_How to complete this task_
How many of the lines below include "הדברים"? Give the number and no other words.

_Collected data entries_
"""

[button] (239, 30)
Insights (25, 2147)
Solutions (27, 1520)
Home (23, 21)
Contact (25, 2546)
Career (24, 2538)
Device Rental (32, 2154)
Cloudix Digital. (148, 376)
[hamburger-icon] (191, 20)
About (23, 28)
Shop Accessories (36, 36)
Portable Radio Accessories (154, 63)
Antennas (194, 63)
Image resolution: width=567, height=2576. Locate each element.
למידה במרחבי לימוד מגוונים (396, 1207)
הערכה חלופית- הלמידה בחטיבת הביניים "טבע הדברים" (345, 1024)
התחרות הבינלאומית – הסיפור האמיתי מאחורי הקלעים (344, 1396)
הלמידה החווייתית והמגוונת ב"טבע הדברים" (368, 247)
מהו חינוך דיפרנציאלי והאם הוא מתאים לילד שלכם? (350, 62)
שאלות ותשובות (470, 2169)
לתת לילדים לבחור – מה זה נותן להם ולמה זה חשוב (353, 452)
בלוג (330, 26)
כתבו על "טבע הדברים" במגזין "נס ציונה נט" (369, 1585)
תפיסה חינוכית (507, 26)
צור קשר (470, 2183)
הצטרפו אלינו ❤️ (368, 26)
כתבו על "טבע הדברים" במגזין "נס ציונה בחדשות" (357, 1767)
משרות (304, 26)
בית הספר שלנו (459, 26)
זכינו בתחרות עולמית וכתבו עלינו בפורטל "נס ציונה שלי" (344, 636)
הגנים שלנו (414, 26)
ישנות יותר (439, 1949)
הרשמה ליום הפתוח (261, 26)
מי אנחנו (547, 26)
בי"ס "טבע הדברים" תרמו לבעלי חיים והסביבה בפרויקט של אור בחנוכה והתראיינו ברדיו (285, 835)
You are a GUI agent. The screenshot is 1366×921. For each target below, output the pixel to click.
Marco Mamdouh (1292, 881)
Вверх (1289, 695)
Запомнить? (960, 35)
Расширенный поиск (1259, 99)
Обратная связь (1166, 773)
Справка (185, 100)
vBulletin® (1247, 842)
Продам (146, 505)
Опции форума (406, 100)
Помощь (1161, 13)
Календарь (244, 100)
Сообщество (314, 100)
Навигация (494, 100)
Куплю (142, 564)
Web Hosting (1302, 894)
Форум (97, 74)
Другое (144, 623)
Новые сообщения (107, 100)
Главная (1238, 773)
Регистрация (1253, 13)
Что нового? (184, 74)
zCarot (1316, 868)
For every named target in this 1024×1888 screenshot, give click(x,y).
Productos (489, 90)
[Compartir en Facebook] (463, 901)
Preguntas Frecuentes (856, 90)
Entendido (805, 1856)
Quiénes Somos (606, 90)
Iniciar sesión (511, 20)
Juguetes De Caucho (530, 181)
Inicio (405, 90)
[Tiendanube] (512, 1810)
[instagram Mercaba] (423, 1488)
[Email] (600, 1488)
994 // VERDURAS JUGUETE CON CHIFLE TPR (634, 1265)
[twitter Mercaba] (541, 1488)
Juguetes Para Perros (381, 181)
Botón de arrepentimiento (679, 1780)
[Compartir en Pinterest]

"""

_Output of the task_
5